PAST PERFORMANCE (per Micropal):
JSE all-share index: 92.9%
Sector average: 125.4%
JSE all-share index: 31%
Sector average: 51.3%
Performance is calculated on a buy-to-sell basis with income reinvested.
PAST TWO INCOME DISTRIBUTIONS: March 1997: 10.6c (52% interest; 48% dividends). September 1997: 11.3c (32% interest; 68% dividends).
TOP 10 HOLDINGS: Dimension Data; Educor; Imperial; Richemont; Orion; SA Breweries; Forbes; Persetel Q Data; Absa; Prime-N.
TOLL-FREE: 0800 220 567
ABOUT THE FUND MANAGER
EXPERIENCE: Has 19 years' experience in asset management at Sanlam. He joined the investment division in 1979 as a researcher and became portfolio manager in January 1987. In June 1994 he became senior portfolio manager of equity unit trusts.
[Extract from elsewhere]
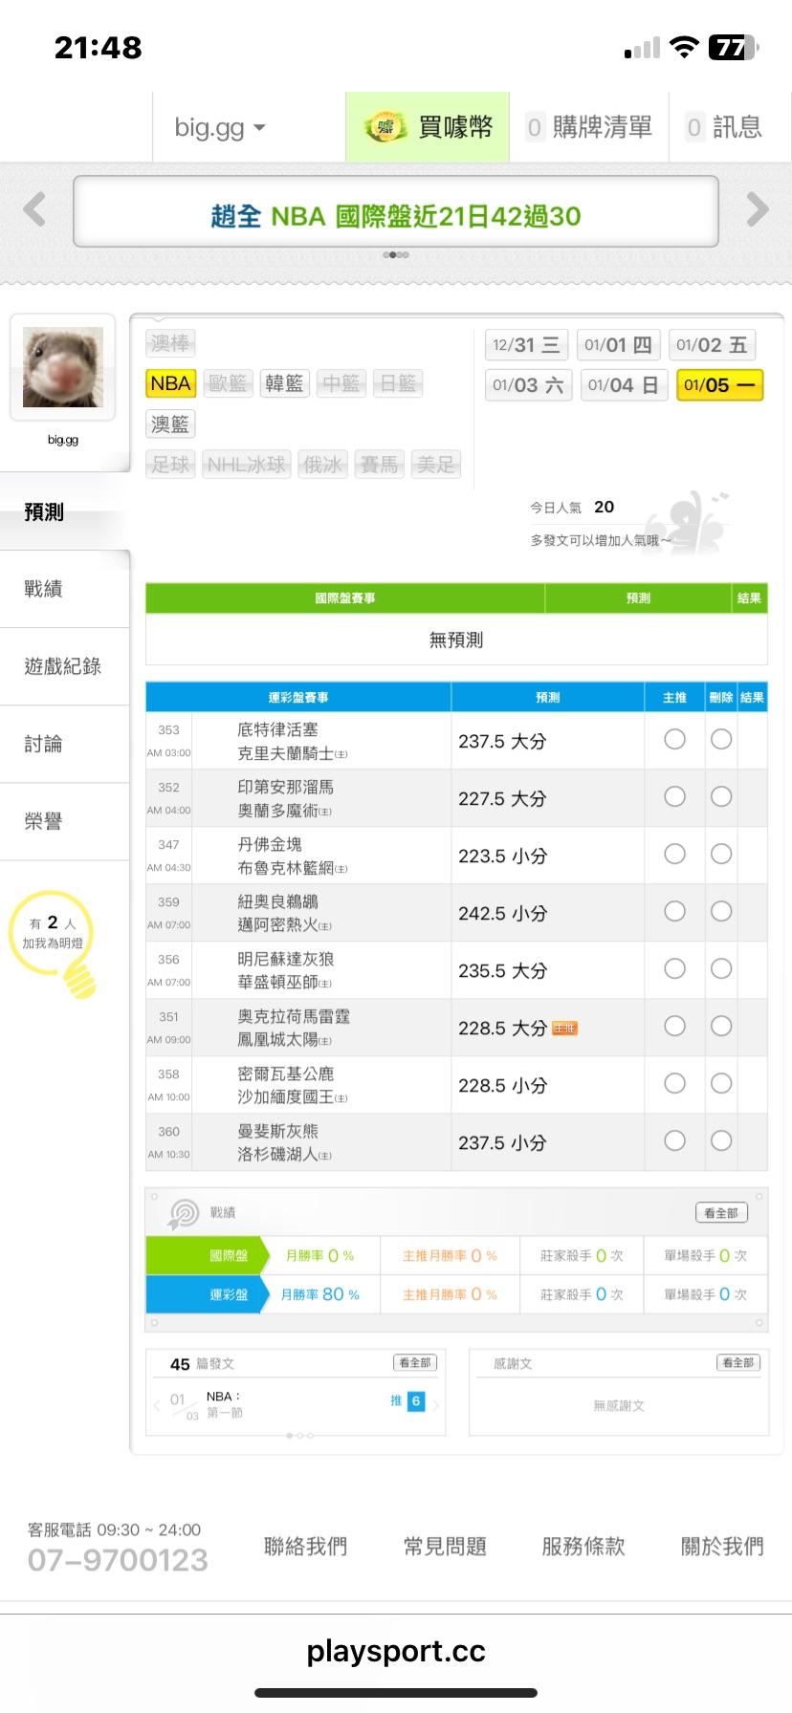
Task: Select 刪除 radio for game 347
Action: [x=721, y=854]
Has managed the fund since July 1994.
INVESTMENT ATTITUDE: The trust maintains a balance between blue chip value shares and growth (green chip) shares. It is aggressively managed and more heavily slanted towards investors intent on growth who are prepared to accept risk.
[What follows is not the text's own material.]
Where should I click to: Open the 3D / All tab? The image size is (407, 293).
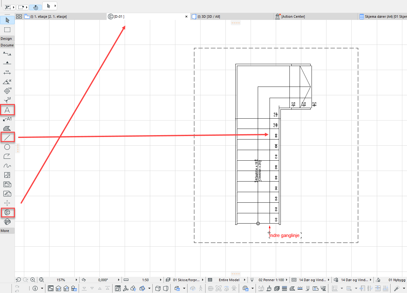pos(209,17)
VIEW ON PAST PERFORMANCE: The fund has consistently performed well over the medium and long term, but has sunk in the rankings over the past 12 months. We attribute this to the unexpected interest-rate hike at the end of 1996 and a higher-than-average exposure to the industrial sector, which was negatively affected by the October correction.
THE FUTURE: I am optimistic about the market. Selecting the growth shares, which are more likely to be found in the industrial sector, is a priority. The portfolio and asset mix have been adjusted to reflect new opportunities. Exposure to industrials are higher than average because we believe they will be the top shares in future.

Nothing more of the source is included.